• Given text:
[start]
Wednesday, 10 October 2012

Spring has well and truly sprung

Oh deary me, it has been sometime since I have posted anything. Between a 4 week placement for uni, assignments, work etc etc I have been very slack indeed. However, now that Spring has arrived, I am super excited, pretty much because the warmer weather means that plants are just growing like crazy! I couldn't believe it, once we had a couple of warm days, my silverbeet shot right up and so did everything else. I am very pleased with how things are going in the garden.

Bees are just going crazy for the Lavender and other flowers in the garden. I love to have a lot of companion flowers in the garden, not only because they look really pretty but the bees love them, and they will help to pollinate some of my summer veg. 

Beautiful new growth of my fig tree

Nasturtiums do tend to take over a little, so if you don't want this, than keep an eye on them, however, they are a lovely contribution to the veggie garden, they sprawl all over the place, they have a pretty flower, they are edible and super easy to grow from seed. 

These corn seedlings have been growing like crazy. This is my first attempt at corn so it is more an experiment than anything, and if I get something out of it, well fantastic! I did an order with the Diggers Club and so these corn seedlings were grown from super easy! Corn is a summer crop and so far, it has been very easy to get growing.

 I use these old birdcages to stop possums from eating my crop. I have parsley, silverbeet and other salad greens growing here. I still cannot get over how crazy they have gone now that the weather has warmed up.Give them some liquid fertiliser and they are as happy as leafy greens could be!

Last year, my garlic went so well, so I decided to plant triple the amount. I cannot wait to see how this year's organic garlic goes. To me, home grown garlic is one of the most excited and satisfying crops to grow in the  home garden. 

Monday, 13 August 2012

A day at the gardens

I love the botanical gardens in Sydney. It is one of my favourite places in this sometimes hectic city, with great views over the harbour. If you are going to live in or near a city, I think Sydney is one of the best, as there are so many great, FREE things to do here, and you can usually count on the weather being pretty bloody good, even in the wintertime...(see below!)

My mum always brought me here as a kid, and then once I was old enough to catch the train alone (about 13) I used to venture in here alone or with a friend, to wander, imagine, draw, take photos and to feel inspiration, mostly in regards to creating my very own garden one day. 

On this particular day out, I felt inspired by the gardens' vegetable and native bush tucker food garden. I gained a lot of inspiration from their plants and design, not only for my current garden, but for a garden that I will one day have when I own my own home. I also learnt heaps, like you can eat Lomandra and Sydney rock lily...I had no idea!

Rock lily (dendrobium speciosum), the starchy stems were eaten raw by Gadigal people or after roasting them over hot coals. I have a huge rock lily in my front yard and am tempted to try!

Native raspberry. This plant is prickly but grown out of the way, as it is here in the gardens can be a great addition. I am very tempted to look into buying one. 

Warrigal greens or native spinach is a prolific groundcover. I don't have any in my garden but I think might introduce some soon, especially as a great addition to spinach pies and frittatas.
[end]
• Raw data:
[start]
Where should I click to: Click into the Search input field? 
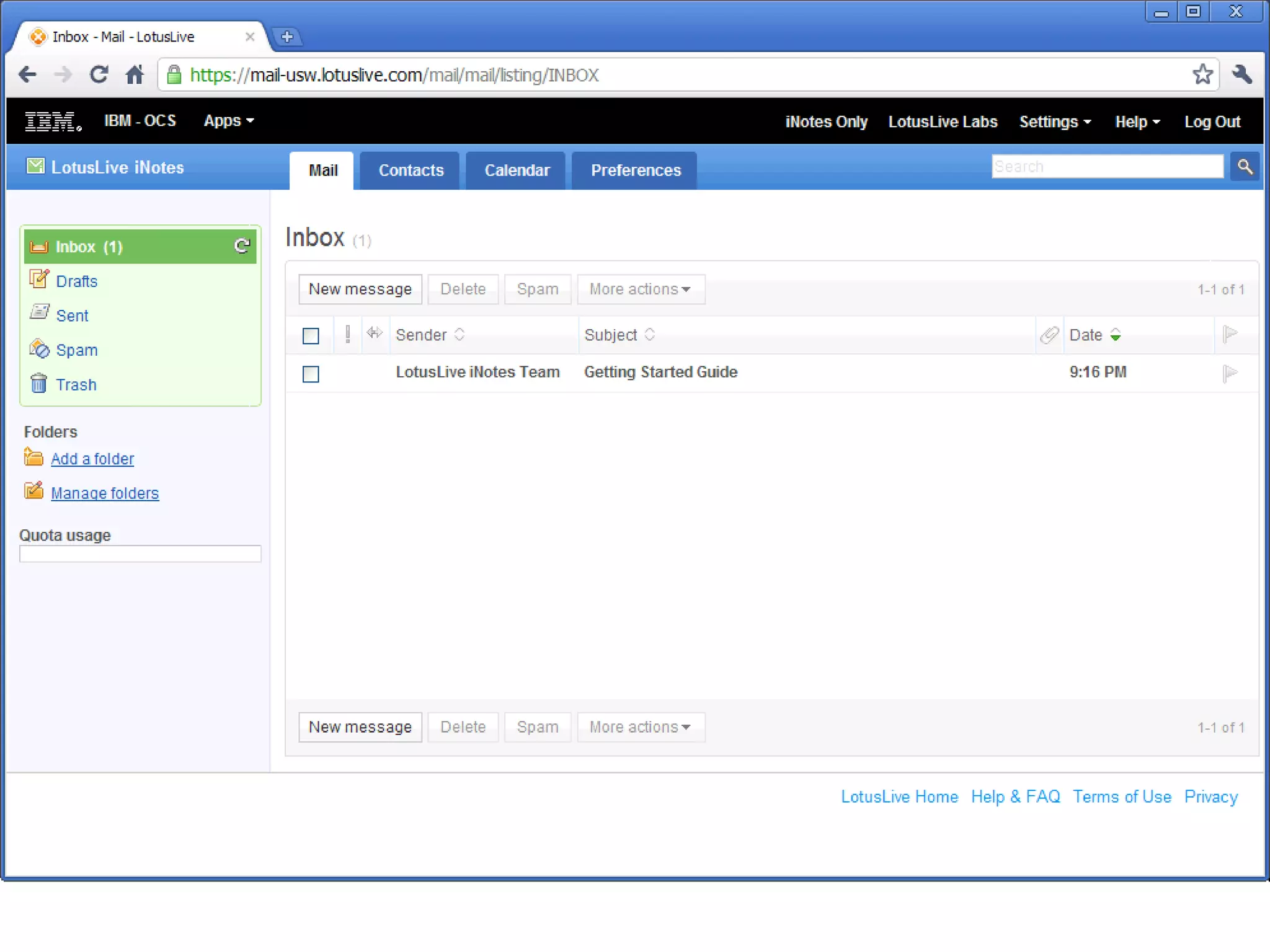(1106, 167)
[end]
• Problem set:
a: List the activities the gardening blog says its writer used to do alone or with a friend at the botanical gardens after being old enough to catch the train alone.
b: According to the gardening blog, what purpose do the old birdcages in the garden serve?
c: Continue the gardening blog from its final sentence about Warrigal greens.

• Per-task outputs:
a:
- Wander
- Imagine
- Draw
- Take photos
- Feel inspiration

b: They stop possums from eating the crop.

c:
This beautiful hardenbergia is coming into bloom, and adds colour to this eucalypt. In my own garden I have a hardenbergia climbing up through a Geraldton wax and when the two are in flower, the site is absolutely beautiful Hardenbergia's are a climbing plant and bear a very pretty and dainty purple flower from now until summer. They are a great addition to any type of garden. 

Spring is in the air...

After feeling a lot of frustration with my possum problem this winter, it was great to get some ideas and inspiration into how to help stop the problem.

Some very healthy Kale...

What a beautiful and perfect tree...the tuckeroo. 

Saturday, 21 July 2012

Guerrilla Gardening: "Do the right thing - plant trees"

Guerrilla gardening is absolutely one of my favorite things to do. It is everything that makes me passionate about gardening, bush regeneration and the environment. The reward and satisfaction of seeing plants, you have planted into a non-productive, weedy space is so gratifying and pleasing. I love it. I hope that others can feel and do the same. 

My current guerrilla gardening project...
Before I began planting here, this site contained ONE tree...this callistemon  (bottlebrush) you can see in the middle ground.
It is a little difficult to tell from the pictures but over the last 6 months to one year, my project has developed really well and I am happy with the results. Before I started on this project, I had been thinking about guerrilla gardening for a while, however, I needed to stop thinking about it and just do it. This park is in the same suburb as my home and my first attempt failed dismally. This park is in a couple of sections. It is more a thoroughfare between a top street and a bottom street with some greenspace and some 'old' spaces that were perhaps supposed to hold plants but either died or never got planted. I planted some plants in the top space but upon my return a month or so later, the plants had disappeared. I suspected that residents had pulled them out, not knowing what they were and fearing that their water views would be ruined (don't be shocked, this often happens and it is incredibly frustrating). So I decided to work on the lower space, with much success...plants are doing well!

The mighty Cupaniopsis anacardioides OR the common name, Tuckeroo. What a great name for a tree and a very sturdy tree that is. This tree will grow in so many ridiculous conditions, so it is the perfect guerrilla tree planting specimen. BTW this is an Australian native. All my guerrilla plants are Indigenous natives to the area. So I suppose you could also call it guerrilla bush regen.
For more information: 

Before I began planting here, this site contained one tree, therefore, it is reasonably susceptible to being overgrown by weeds. Council sprayers spray the weeds every few months and I must be sure that the plants I plant are supposed to be there and are not weeds. 
The arrows point to dianellas. These are also a good guerilla gardening plant as they are easily propagated  from runners and they spread reasonably quickly, suppressing weeds, looking good and the berries are edible. 

I like to use wooden stakes around the plants, to ensure the council sprayers don't 'accidentally' poison my plants.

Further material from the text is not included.